La Nuvola E Il Lupo Cattivo

Di: - Pubblicato: 16 maggio 2016

C’è una nuvola, pesante e scura, che gira sul cielo dell’Europa. Ma i cambiamenti climatici, l’inquinamento e lo smog questa volta non hanno alcuna responsabilità. È una nuvola che ciclicamente esce dai nascondigli in cui si era rifugiata per riprendere energia, chiamare a raccolta altre cattive coscienze e tornare a far sentire il suo fiato e la sua ombra.

Ha un compito chiaro e preciso, e lavora senza tregua per raggiungere il suo scopo. Le nuvole sono portate dal vento e scaricano pioggia, questo sarebbe il loro compito. Questa nuvola invece scarica solo paura, sul cuore e sulla mente degli uomini.
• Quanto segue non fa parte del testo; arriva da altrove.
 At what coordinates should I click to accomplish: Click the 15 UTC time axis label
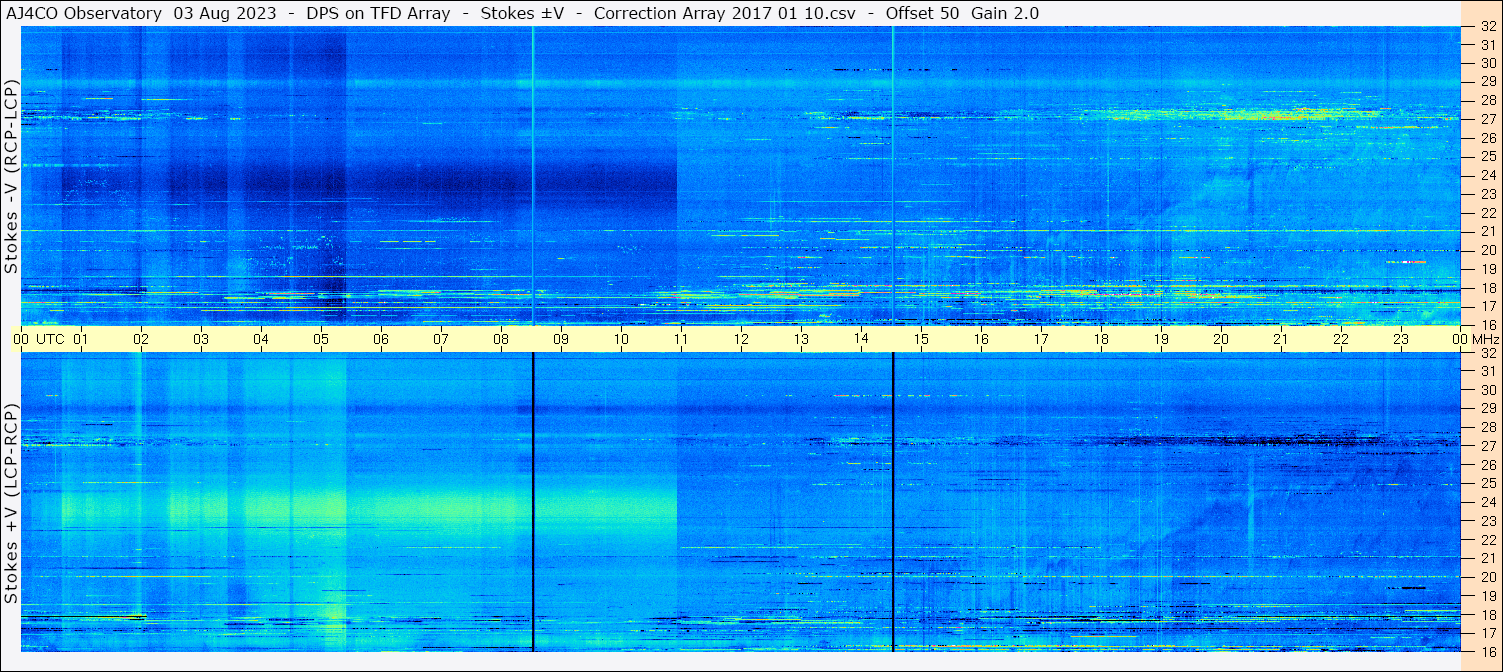coord(921,339)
È un lavoro scientifico, serve tempo per raccogliere i frutti della semina. E il tempo del raccolto arriva, prima o poi. Aspetta solo il vento favorevole.
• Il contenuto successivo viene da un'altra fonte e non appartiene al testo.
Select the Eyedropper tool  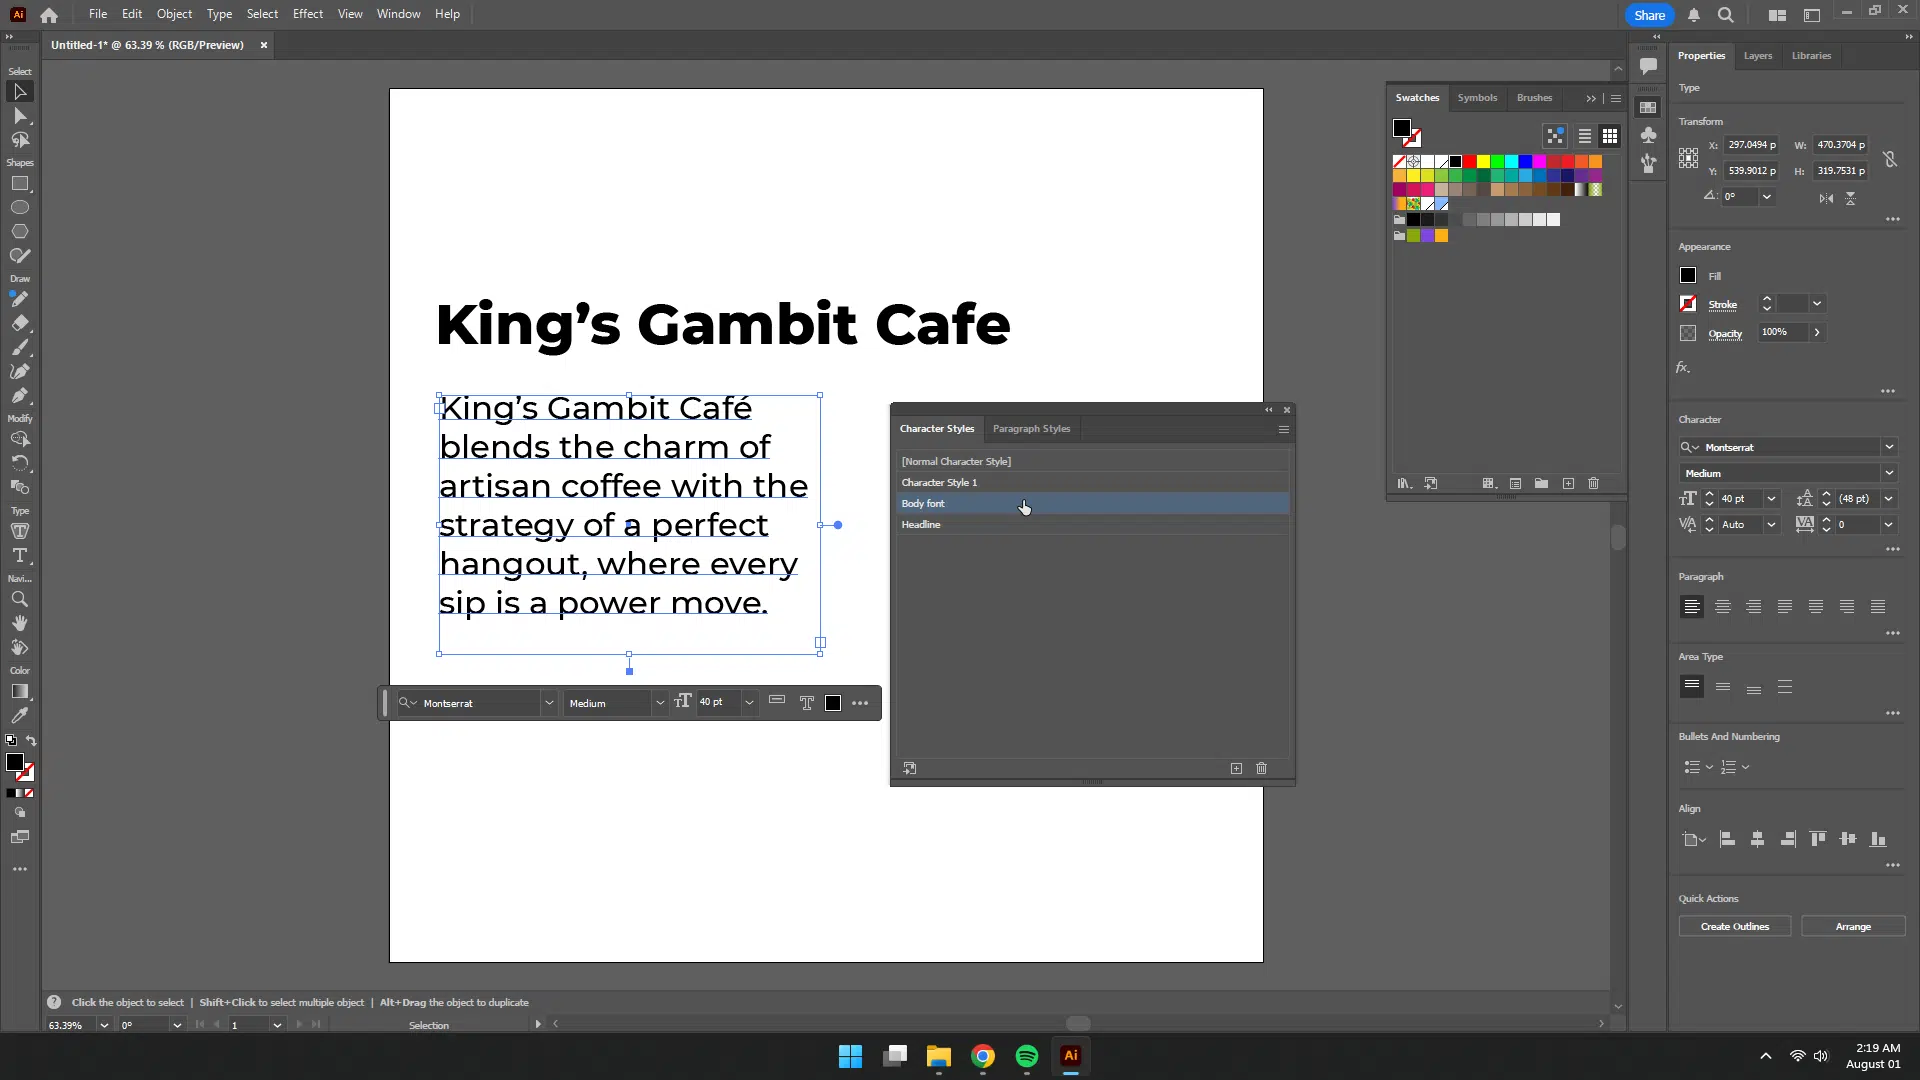[x=19, y=716]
L’Europa ha già conosciuto quel vento e quella semina, e il raccolto è stato un disastro per l’umanità. Era il secolo scorso, ma l’Europa sembra averlo dimenticato.

Anche in quei giorni molti avevano sottovalutato quanto stava accadendo, in fondo il problema riguardava altri: ebrei, zingari, omosessuali. Il concetto della razza superiore era quasi stato accettato, sottovalutato o, peggio ancora, non ne fu capita la portata. Le diplomazie di allora finsero di non vedere il disegno preparato in una birreria di Monaco, anche se il disegno era chiaro e dettagliato.
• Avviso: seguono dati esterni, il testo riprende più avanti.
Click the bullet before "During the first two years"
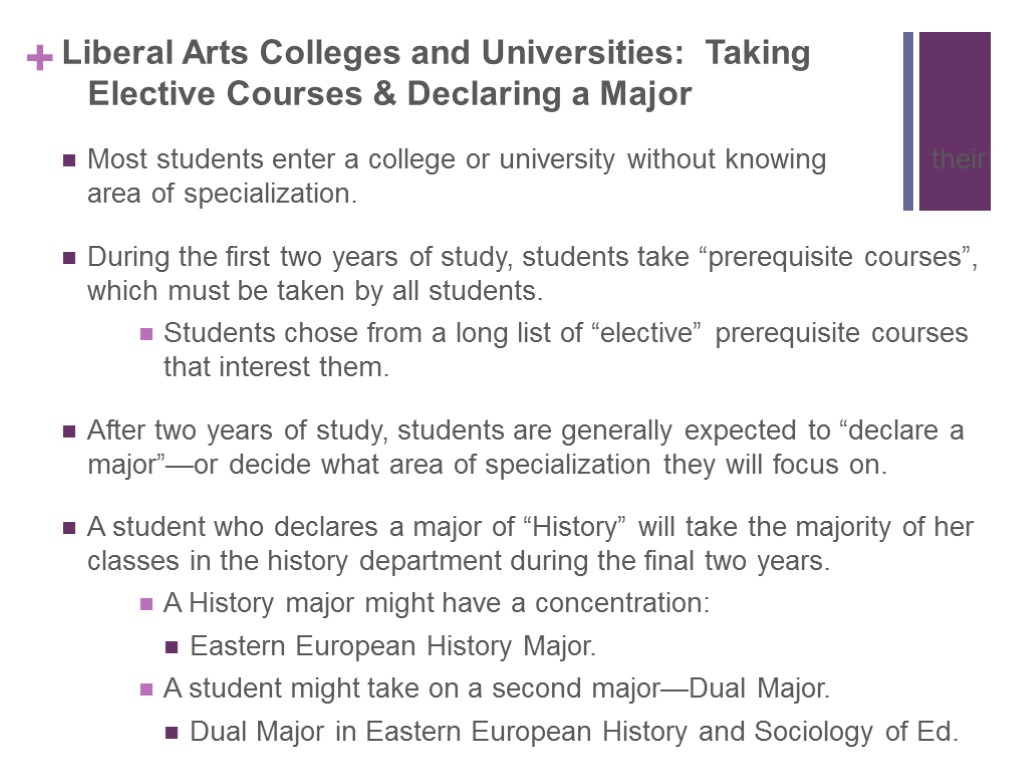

SKOKIE, IL - APRIL 19: Neo-Nazi protestors organized by the National Socialist Movement demonstrate near where the grand opening ceremonies were held for the Illinois Holocaust Museum & Education Center April 19, 2009 in Skokie, Illinois. About 20 protestors greeted those who left the event with white power salutes and chants. (Photo by Scott Olson/Getty Images)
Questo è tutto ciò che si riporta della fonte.